** WHAT TO DO **
Extract each line of the data below that contains the string "Task", and reproduce every matching line in full.

-------- LISTED RECORDS --------

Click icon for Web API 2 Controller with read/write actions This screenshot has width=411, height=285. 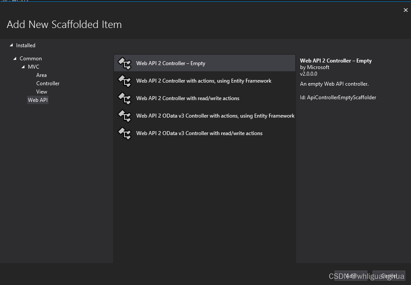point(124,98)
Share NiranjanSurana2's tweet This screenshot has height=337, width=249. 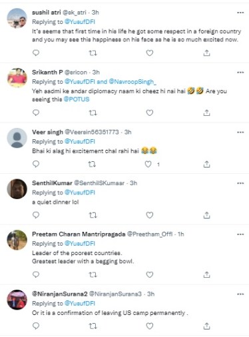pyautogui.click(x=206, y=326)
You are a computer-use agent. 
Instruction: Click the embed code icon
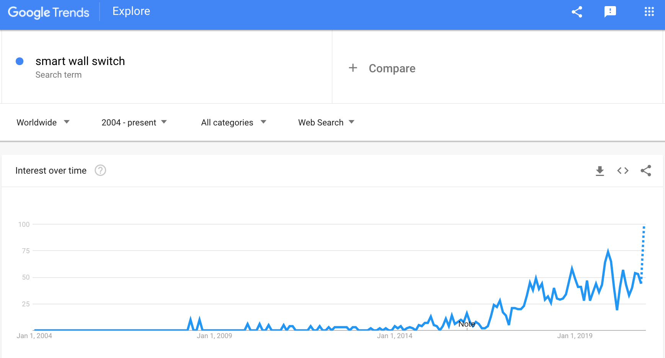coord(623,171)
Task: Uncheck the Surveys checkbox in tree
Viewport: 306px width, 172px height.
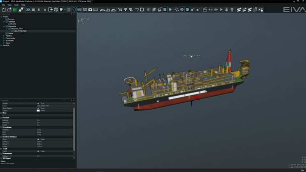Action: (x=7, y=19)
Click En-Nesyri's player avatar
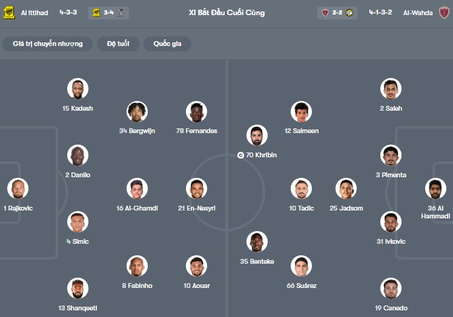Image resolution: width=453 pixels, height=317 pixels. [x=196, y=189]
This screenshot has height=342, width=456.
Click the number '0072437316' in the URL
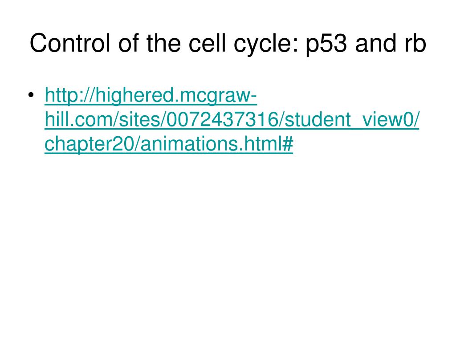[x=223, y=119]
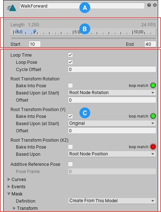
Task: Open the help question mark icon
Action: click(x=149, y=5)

--------
-------- LISTED RECORDS --------

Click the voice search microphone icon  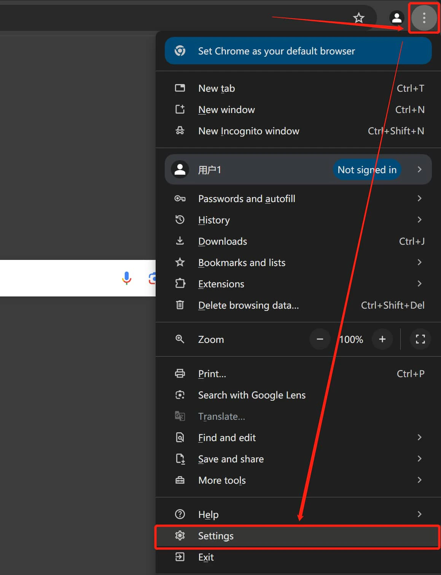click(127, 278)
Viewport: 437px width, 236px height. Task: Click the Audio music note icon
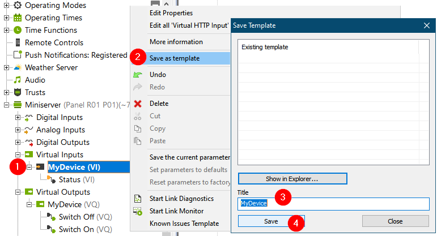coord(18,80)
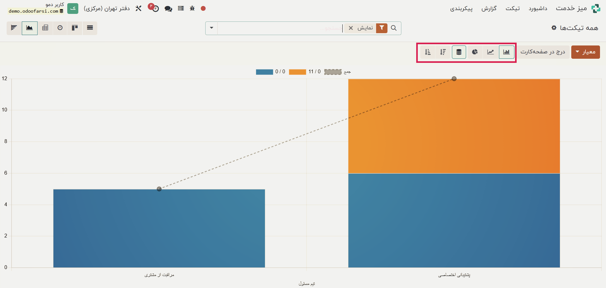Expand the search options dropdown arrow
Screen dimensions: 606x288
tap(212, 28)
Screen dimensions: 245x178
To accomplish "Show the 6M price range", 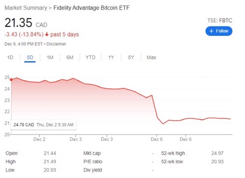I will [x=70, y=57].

--------

** COMPLETE ANSWER **
Task: Uncheck the Surveys checkbox in tree
Task: Open the help question mark icon
Viewport: 437px width, 236px height. Task: Click the Audio music note icon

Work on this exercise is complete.